Studena is a village in Southern Bulgaria, in Pernik Municipality, Pernik Province. Аccording to the 2020 Bulgarian census, Studena has a population of 1740 people with a permanent address registration in the settlement.

== Geography ==
Studena village is located in Municipality Pernik, 15 kilometers away west from Pernik and 25 kilometers away from Sofia, the capital of Bulgaria. It is located near the southern hills of Vitosha mountain and borders Golo Bardo. There is a nearby water dam next to the village, bearing the same name Dam Studena.

The climate is humid continental (Köppen climate classification Dfb), featuring a warm summer and a winter below freezing.

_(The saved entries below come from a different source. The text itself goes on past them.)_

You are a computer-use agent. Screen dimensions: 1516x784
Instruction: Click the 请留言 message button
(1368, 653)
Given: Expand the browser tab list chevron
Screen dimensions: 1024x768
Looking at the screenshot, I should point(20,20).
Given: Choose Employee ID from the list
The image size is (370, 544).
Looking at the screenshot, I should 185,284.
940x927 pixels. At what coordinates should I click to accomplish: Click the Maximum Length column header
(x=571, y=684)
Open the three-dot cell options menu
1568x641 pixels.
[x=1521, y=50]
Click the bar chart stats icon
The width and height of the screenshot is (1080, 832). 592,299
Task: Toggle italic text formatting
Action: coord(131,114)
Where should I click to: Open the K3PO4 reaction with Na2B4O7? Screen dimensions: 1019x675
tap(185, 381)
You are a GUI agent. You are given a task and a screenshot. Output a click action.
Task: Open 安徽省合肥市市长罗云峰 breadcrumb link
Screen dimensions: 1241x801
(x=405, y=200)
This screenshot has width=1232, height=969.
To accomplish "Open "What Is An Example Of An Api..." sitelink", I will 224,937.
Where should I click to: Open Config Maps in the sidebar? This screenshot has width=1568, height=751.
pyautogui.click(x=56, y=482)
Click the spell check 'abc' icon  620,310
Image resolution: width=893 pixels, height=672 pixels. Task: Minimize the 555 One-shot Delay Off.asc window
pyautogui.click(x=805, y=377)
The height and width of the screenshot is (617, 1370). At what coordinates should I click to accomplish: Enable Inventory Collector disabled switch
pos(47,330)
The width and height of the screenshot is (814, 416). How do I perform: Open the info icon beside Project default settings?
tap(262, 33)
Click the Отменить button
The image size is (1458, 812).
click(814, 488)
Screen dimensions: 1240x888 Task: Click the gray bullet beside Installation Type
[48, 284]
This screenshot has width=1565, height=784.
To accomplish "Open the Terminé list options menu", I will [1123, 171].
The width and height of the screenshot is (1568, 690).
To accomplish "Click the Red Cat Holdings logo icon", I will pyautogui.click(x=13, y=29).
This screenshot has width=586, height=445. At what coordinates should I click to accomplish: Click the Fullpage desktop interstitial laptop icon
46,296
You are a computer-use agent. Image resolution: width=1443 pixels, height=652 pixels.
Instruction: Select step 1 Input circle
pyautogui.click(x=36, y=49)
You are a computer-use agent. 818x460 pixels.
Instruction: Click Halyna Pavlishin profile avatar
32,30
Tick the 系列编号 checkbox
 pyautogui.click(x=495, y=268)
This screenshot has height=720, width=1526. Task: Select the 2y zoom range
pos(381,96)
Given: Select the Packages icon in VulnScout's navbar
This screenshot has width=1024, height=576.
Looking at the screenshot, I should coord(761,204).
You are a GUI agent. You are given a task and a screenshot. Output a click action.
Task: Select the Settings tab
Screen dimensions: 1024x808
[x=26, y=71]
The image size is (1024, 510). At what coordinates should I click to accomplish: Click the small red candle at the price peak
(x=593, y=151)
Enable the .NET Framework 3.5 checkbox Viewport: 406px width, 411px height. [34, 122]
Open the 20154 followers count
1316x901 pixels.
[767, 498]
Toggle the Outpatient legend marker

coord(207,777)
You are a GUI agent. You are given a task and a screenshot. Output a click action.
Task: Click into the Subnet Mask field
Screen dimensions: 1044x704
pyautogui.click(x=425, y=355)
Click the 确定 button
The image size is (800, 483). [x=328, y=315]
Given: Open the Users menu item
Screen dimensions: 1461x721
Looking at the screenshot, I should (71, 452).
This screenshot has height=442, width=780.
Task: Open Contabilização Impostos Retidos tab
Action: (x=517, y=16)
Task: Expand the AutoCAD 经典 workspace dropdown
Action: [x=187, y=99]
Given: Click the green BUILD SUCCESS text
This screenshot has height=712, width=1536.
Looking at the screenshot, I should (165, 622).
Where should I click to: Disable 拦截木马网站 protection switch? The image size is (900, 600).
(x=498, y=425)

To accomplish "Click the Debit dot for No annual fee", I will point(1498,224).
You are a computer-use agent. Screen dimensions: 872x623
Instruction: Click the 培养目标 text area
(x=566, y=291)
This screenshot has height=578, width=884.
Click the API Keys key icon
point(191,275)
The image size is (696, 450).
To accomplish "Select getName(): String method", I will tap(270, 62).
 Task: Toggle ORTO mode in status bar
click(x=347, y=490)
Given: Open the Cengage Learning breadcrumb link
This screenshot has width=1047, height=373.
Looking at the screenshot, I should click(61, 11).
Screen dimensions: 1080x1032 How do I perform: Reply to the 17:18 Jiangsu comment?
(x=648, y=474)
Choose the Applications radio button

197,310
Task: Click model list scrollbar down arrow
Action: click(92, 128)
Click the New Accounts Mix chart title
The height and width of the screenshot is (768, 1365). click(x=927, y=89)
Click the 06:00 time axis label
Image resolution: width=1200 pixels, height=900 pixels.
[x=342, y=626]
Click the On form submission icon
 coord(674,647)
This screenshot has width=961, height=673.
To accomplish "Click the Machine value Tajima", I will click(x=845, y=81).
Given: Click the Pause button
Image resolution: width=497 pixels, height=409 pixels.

The name of the village stems from a story, according to which a Bulgarian freedom fighter along with his troops held the Byzantine empire army for one hundred days at the location before they overtook Sofia. From that, sto dena, which means one hundred days transitioned roughly into Studena.

== History ==
The initial name of the village was Istudene and can be found in Ottoman text dating back to the 15th century. The village's festive day is "Arhangelovden" and has been honored each year after the local church had been built.

There is a church "Sveti Georgi" dating back to the 15th century that was renovated and can be visited in the village.

== Ethnicity ==
According to the Bulgarian population census in 2011.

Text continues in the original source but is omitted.